### [PROBLEM DESCRIPTION]
Every entry must be transcribed exactly. Pictures are not part of the copy.

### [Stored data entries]
========================================
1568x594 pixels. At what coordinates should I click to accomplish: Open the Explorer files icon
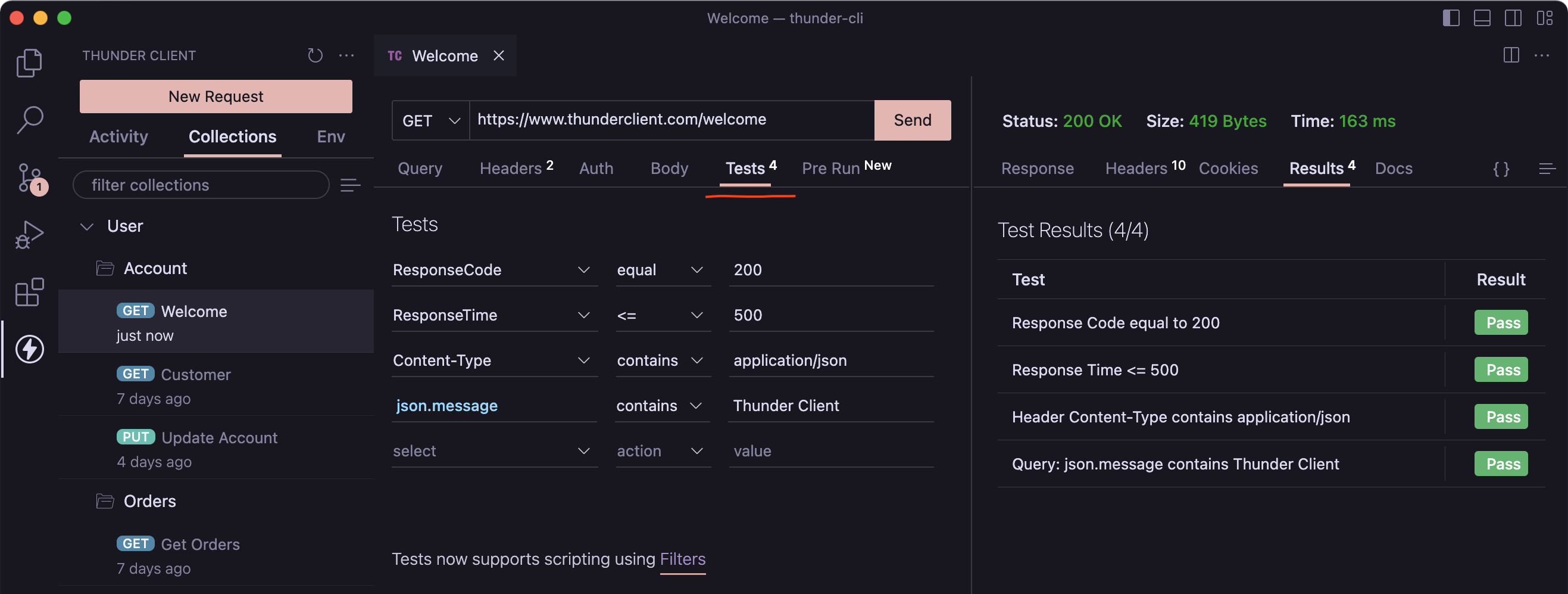pos(29,63)
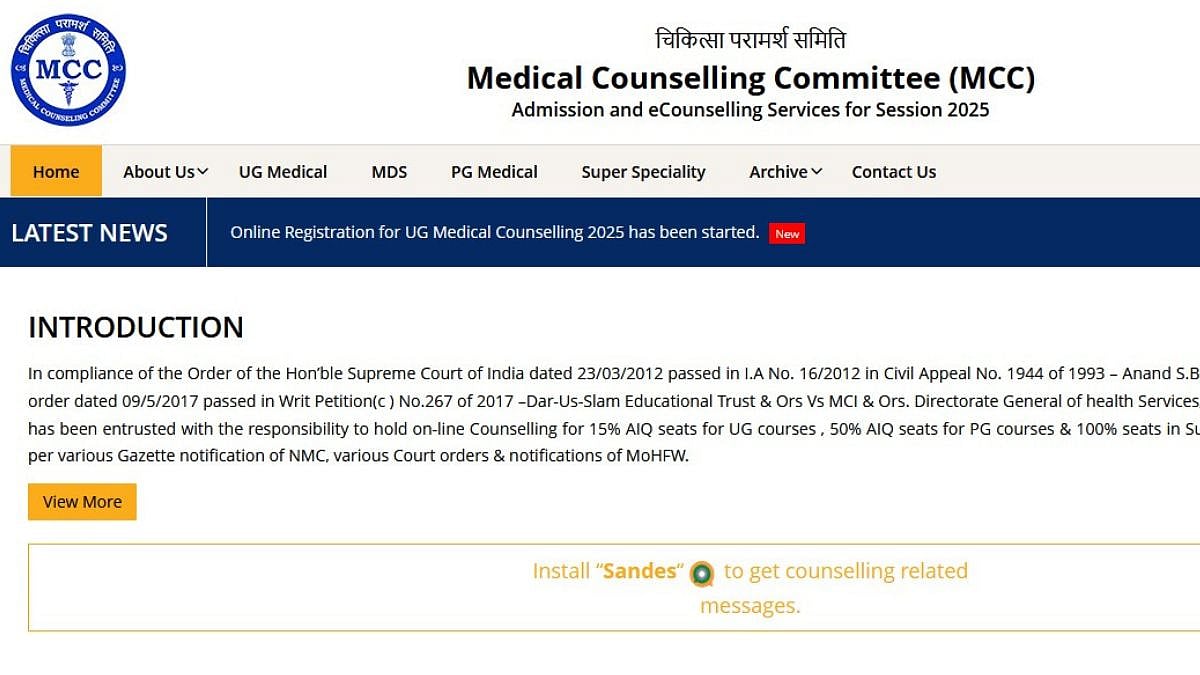Click Contact Us in the navigation bar

coord(893,172)
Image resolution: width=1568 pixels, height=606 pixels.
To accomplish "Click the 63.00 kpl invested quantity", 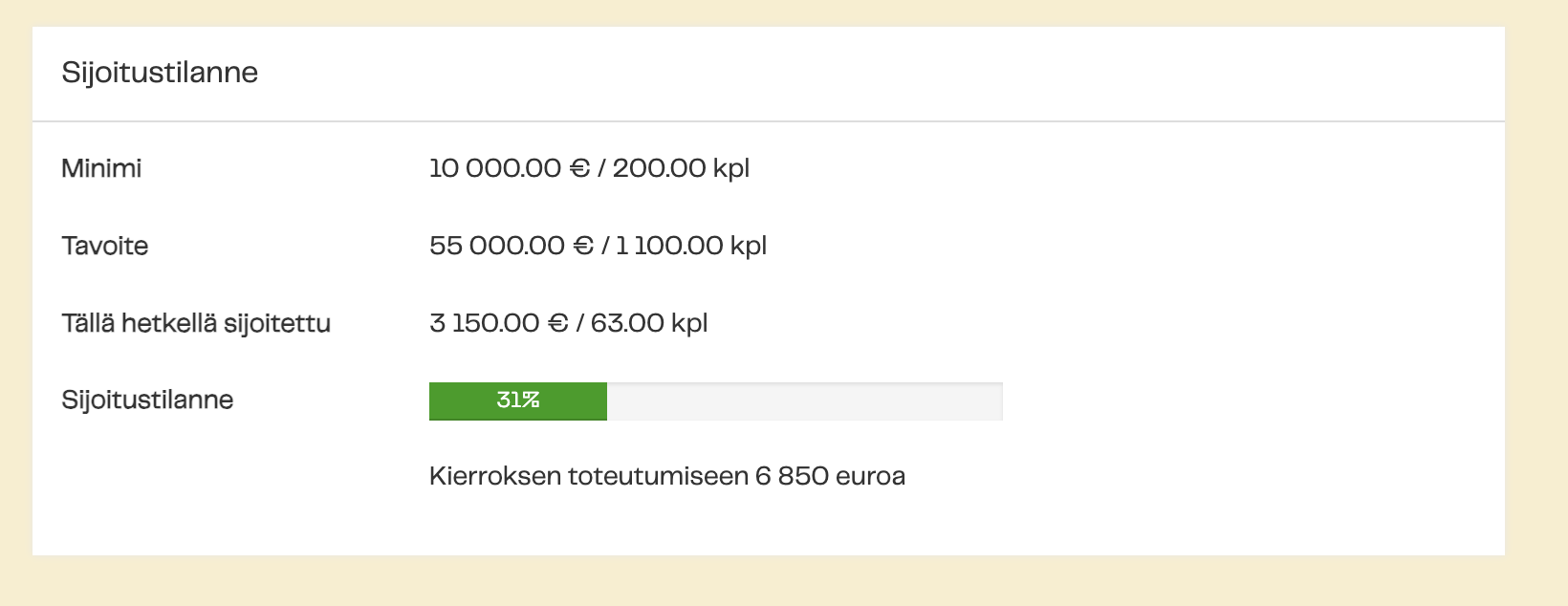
========================================
### [SOLUTION TO THE PROBLEM]
1568x594 pixels. At what coordinates should I click to accomplish: Open the Explorer files icon
pos(29,63)
Click Contact Us in the navigation bar

coord(893,172)
Image resolution: width=1568 pixels, height=606 pixels.
To accomplish "Click the 63.00 kpl invested quantity", 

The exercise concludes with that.